**What is required**: Reproduce the passage from the Fun with Friends post word for word, starting at "I went to the" and ending at "sorts of FUN!!!".

**Text passage**:
I went to the post from two years ago, where that year’s Fun with Friends photos are. And, I have to say, they’re much like the photos from this year. Different kids. Same sorts of messes. Same sorts of FUN!!!
A number of years ago, I was wanting to have some more time, beyond the hour of Sunday School on Sundays, and beyond what we did in Bible School, to be able to provide some creative, interesting things for preschoolers to do. Music Camp was happening for school-age children, and I proposed to have some creative activities for preschool kids who had finished Pre-K and Kindergarten. I followed the Music Camp schedule and called the event Fun with Friends. The first group of kids who came to Fun with Friends are eighth or ninth graders now. We do Science one year and Art the next. This year was Art year.
We usually follow the Music Camp schedule, which is five days, sometimes mornings, sometimes evenings, in late June. Music Camp has been put on hold for a while, so I could plan a schedule that worked for more preschool families. We went with a four-Saturday schedule, 9-to-noon. It worked really well. Peter was able to come for the last two.
Saturday I-Collage
Working together here to add a variety of collage items into the middle of letters that spell “Fun with Friends.”
A variety of paper shapes are glued to paper at the easel.
Crayon shavings are sprinkled onto waxed paper, another piece of waxed paper is placed on top, then an adult pressed a warm iron over the paper, which melts the crayon pieces into interesting designs.

(Collected data entries)
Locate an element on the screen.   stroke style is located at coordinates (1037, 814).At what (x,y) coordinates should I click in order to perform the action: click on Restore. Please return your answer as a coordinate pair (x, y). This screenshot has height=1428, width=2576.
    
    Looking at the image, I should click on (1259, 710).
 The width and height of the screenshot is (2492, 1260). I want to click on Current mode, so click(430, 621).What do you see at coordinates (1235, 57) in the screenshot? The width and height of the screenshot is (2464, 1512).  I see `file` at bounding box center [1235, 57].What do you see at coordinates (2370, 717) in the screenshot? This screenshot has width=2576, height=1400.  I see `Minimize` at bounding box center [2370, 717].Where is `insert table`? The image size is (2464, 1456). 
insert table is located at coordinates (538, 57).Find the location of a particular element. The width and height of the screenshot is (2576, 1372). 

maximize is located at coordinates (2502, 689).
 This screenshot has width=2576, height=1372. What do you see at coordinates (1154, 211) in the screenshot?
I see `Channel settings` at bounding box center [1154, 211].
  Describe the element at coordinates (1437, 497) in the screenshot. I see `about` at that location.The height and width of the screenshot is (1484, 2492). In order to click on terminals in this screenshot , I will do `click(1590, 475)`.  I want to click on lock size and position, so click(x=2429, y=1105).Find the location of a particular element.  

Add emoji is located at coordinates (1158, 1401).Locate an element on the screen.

**Task result**:
I went to the post from two years ago, where that year’s Fun with Friends photos are. And, I have to say, they’re much like the photos from this year. Different kids. Same sorts of messes. Same sorts of FUN!!!